The mix of undergrad and graduate students, say Indiana University’s mandate is unconstitutional and violates their rights of personal autonomy. The university — which does offer exemptions for religion and medical reasons, or if you’re attending the school remotely — won’t require proof of vaccination per state law, but they do say they’re requiring the vaccine because it will support a return to safe and more normal operations this fall, according to a recent report at NPR.org.
The eight student plaintiffs are suing the school’s board of trustees. The suit also argues the right to reject medical treatment and violation of state law against Covid vaccine passports.
Although Indiana banned government-issued Covid vaccine passports, the ban does not apply to universities and colleges.
According to NPR, the legal issues vary state to state, but nationally, there’s a long history here of colleges and universities requiring vaccines – including the vaccine that protects against measles, mumps and rubella. A survey of colleges found 87.5% required it.
Mike Vernick at Akin Gump, a law firm representing colleges and universities, told NPR: “Given the cultural and political sensitivity around vaccine mandates, I don’t think that you’re going to be able to inoculate yourself from lawsuits. But, that said, I think they stand a good chance of surviving challenges.”
In April, the Chronicle of Higher Education reported that lawmakers, mostly Republicans, in almost half the U.S. states have proposed bills that would prohibit requiring vaccines of workers, saying that should be a matter of personal choice.
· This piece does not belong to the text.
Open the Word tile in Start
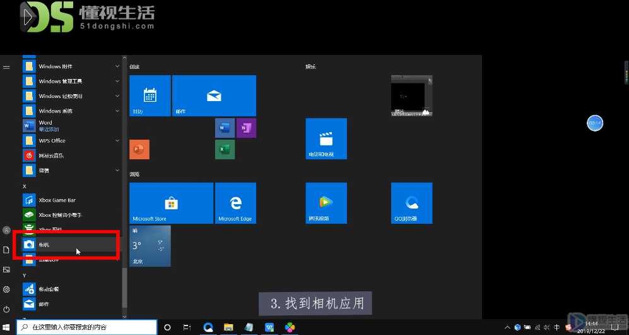(225, 128)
“Legal analysts say those state bills might face court challenges if they pass, because they conflict with employers’ responsibility to keep workplaces safe,” the Chronicle wrote. “Such laws probably wouldn’t prevent private colleges from eventually requiring vaccination, but they could pose legal conundrums for public colleges. Those usually follow local, state, and CDC health guidelines, says Scott Schneider, a partner with the law firm Husch Blackwell.”
College administrators agreed that the best case would be if voluntary-vaccination rates are so high that these problems don’t arise and colleges don’t have to go down legal rabbit holes to keep their campuses safe.
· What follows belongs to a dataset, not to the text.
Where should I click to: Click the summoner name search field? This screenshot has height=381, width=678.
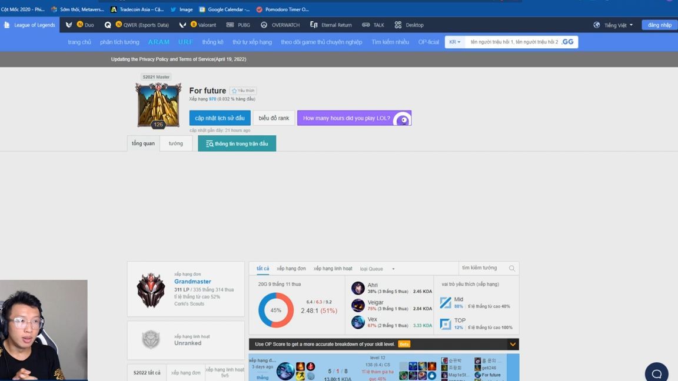pyautogui.click(x=513, y=42)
As Broadway prepares for a fall reopening, the “Hamilton” producer Jeffrey Seller said in May he will mandate that all of his show’s employees, including the cast and the backstage crew, be vaccinated against the coronavirus.
Seller was the first producer to make such a declaration publicly, and it is not clear whether any of Broadway’s many labor unions could or would challenge such an effort, according to The New York Times. “Hamilton” – which will reopen on Sept. 14 in New York – will not require patrons to be vaccinated.